* HOW TO COMPLETE THIS TASK
Starting with the line that includes "At what coordinates should I click to accomplish: Open", write out every remaining line of the records below exactly as it appears, leaving out any images.

* Screenshot grounding data
★ ★ ★ ★ ★ ★ ★

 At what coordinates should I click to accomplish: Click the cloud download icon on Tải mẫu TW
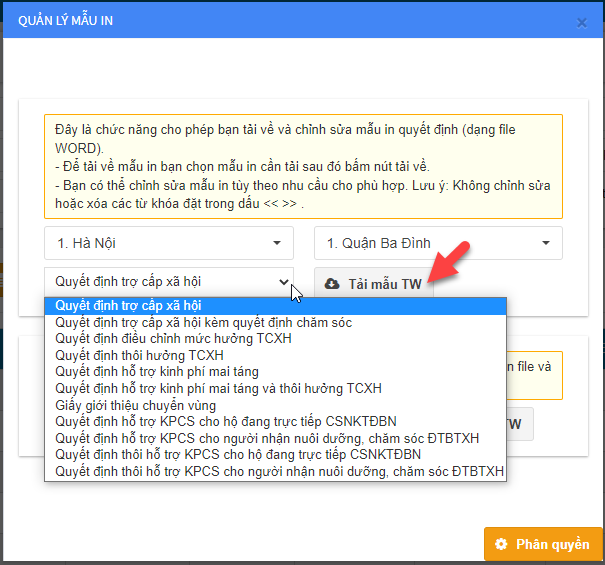pyautogui.click(x=332, y=284)
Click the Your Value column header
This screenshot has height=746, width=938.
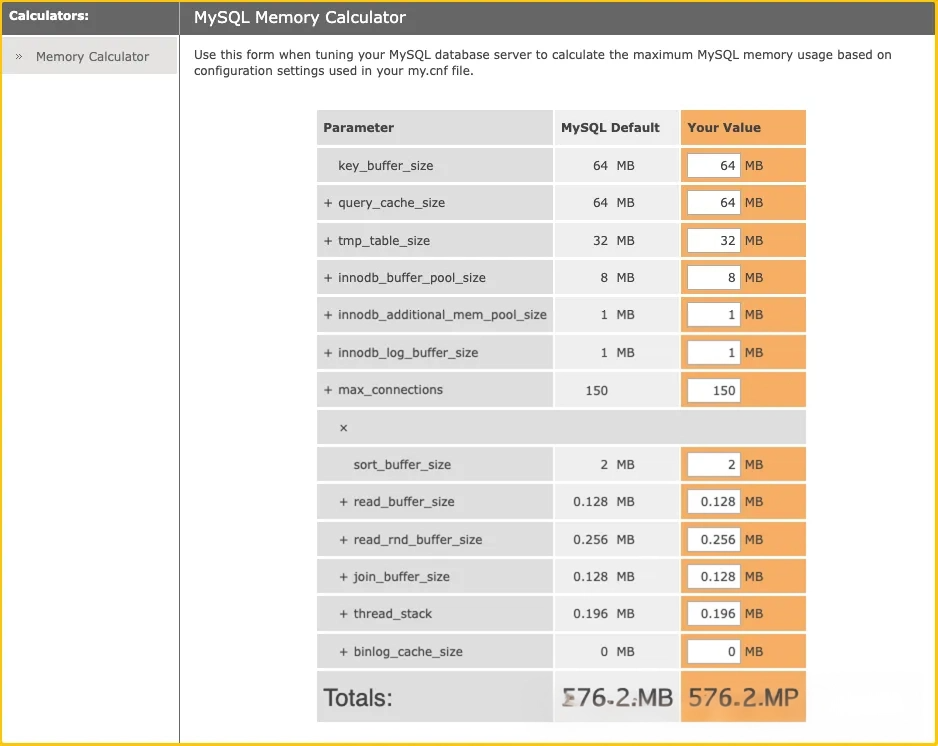coord(724,128)
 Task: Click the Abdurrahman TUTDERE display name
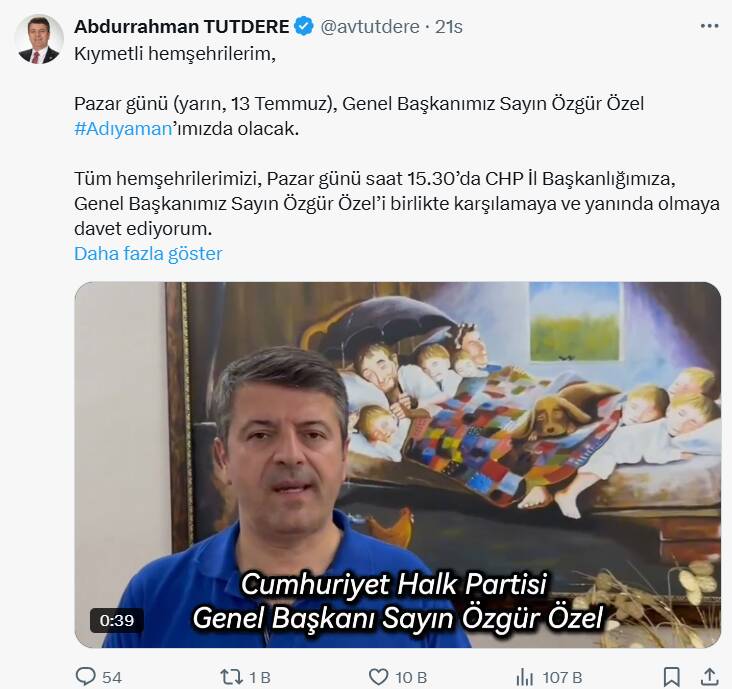pyautogui.click(x=182, y=27)
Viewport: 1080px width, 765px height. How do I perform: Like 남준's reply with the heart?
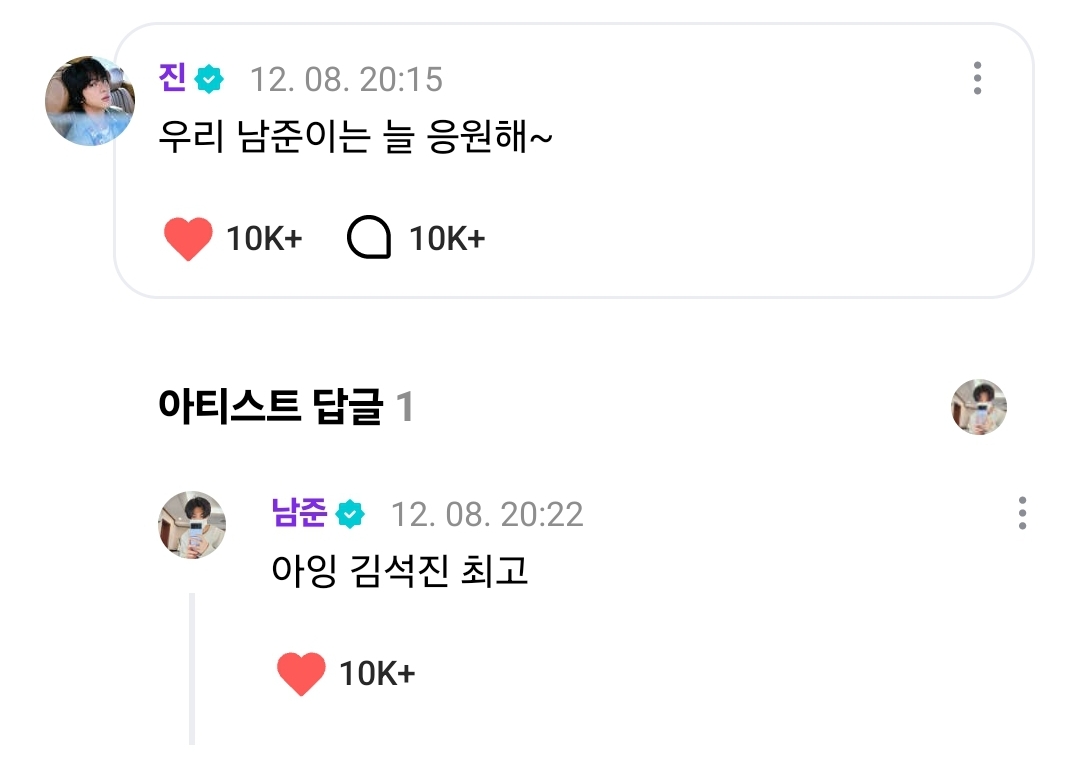[301, 673]
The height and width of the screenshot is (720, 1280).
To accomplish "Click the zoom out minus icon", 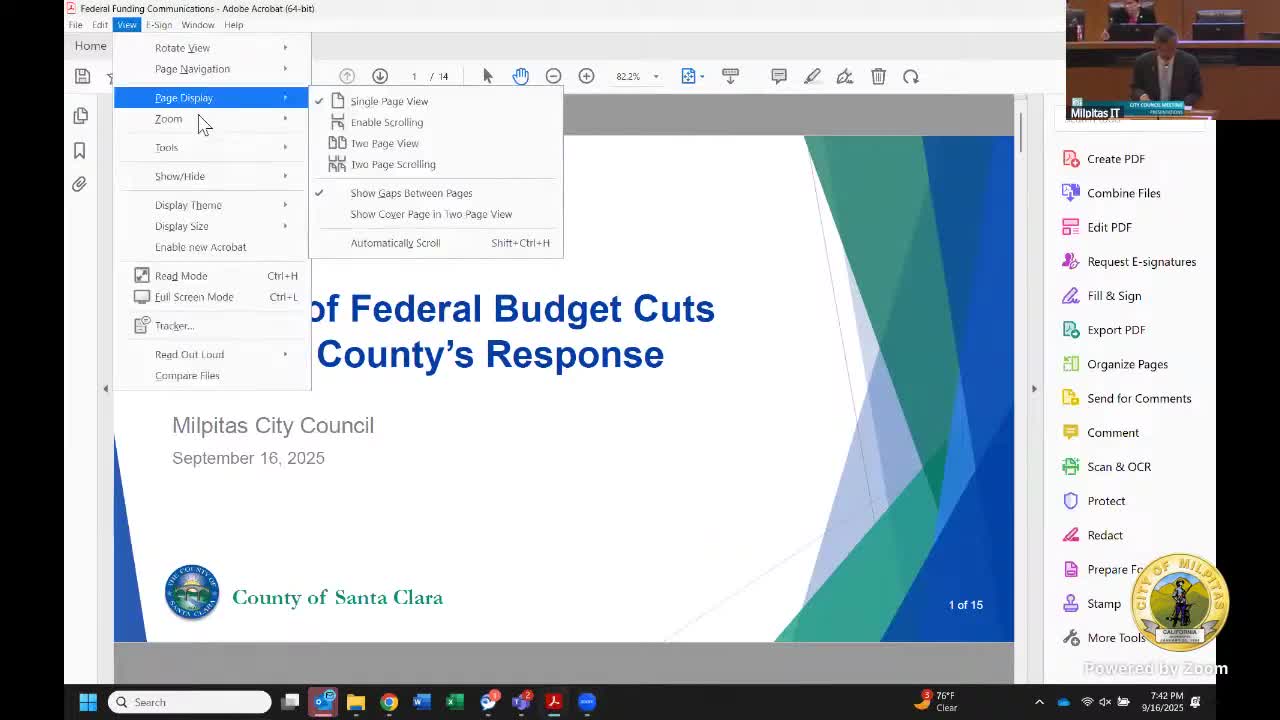I will pyautogui.click(x=553, y=76).
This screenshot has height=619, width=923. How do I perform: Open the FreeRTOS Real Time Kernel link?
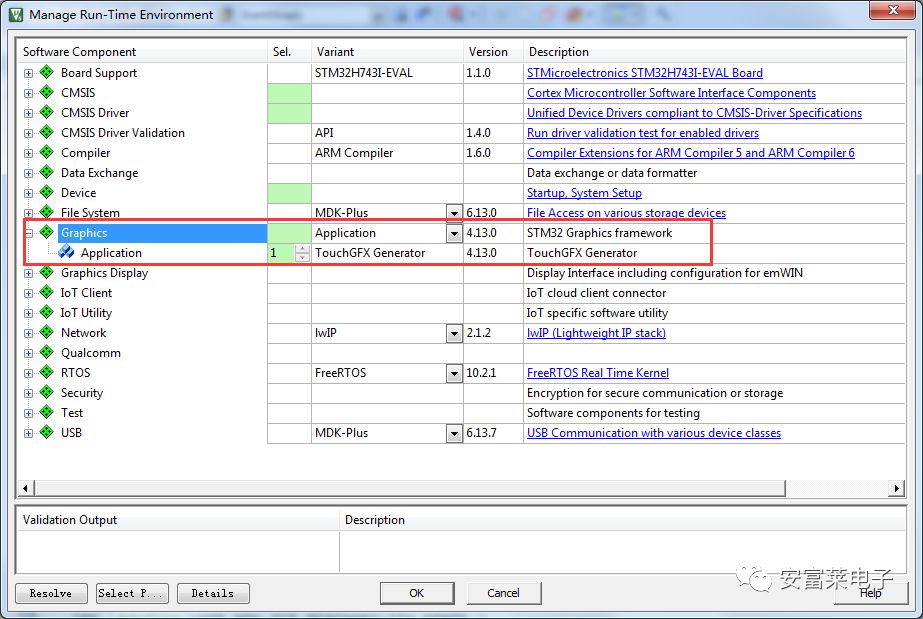(598, 372)
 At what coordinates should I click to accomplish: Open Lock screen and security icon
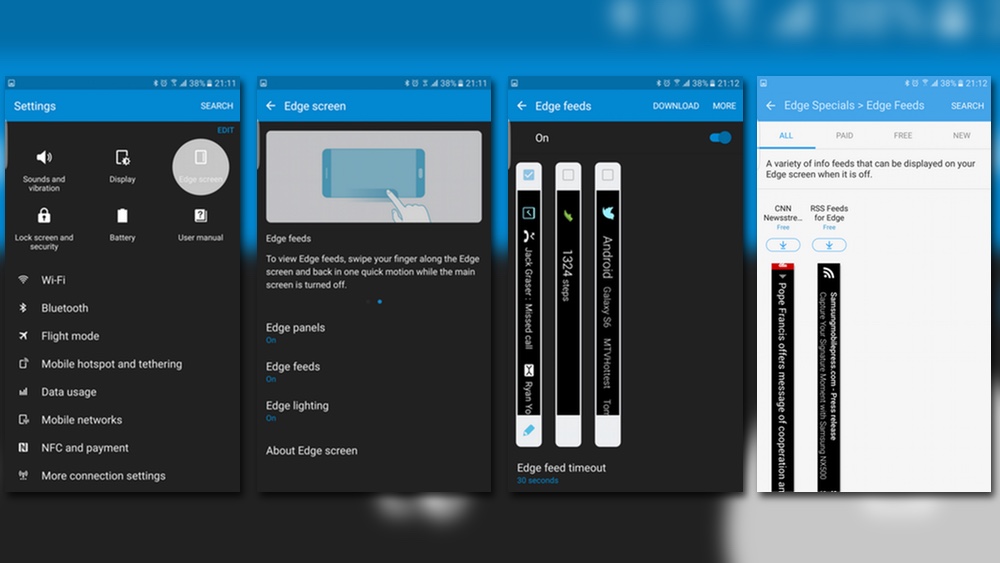tap(44, 216)
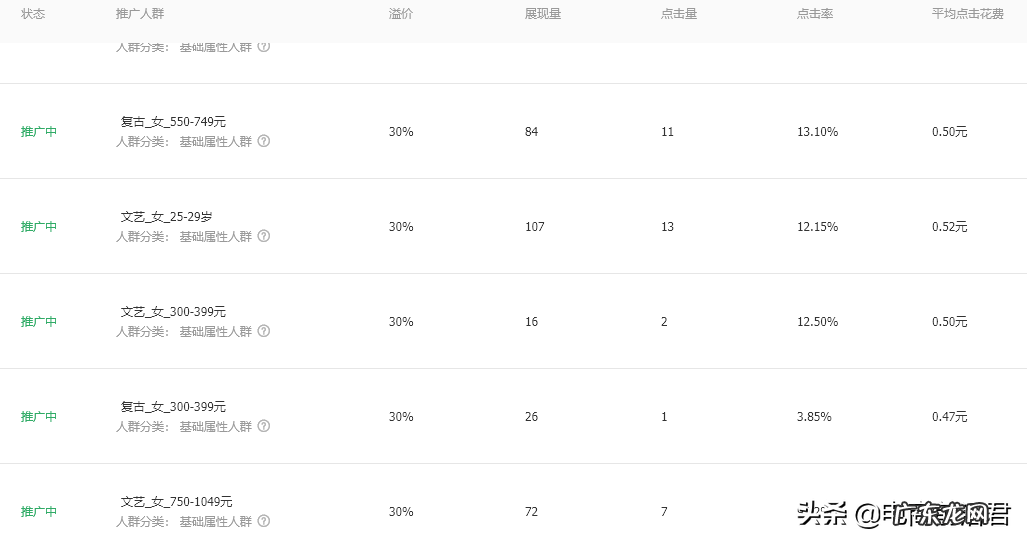Click help icon in 复古_女_300-399元 row
1027x543 pixels.
pos(264,426)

★ ★ ★ ★ ★ ★ ★

* WRITTEN RESPONSE
 At what coordinates should I click to accomplish: Open Lock screen and security icon
tap(44, 216)
Click help icon in 复古_女_300-399元 row
1027x543 pixels.
pos(264,426)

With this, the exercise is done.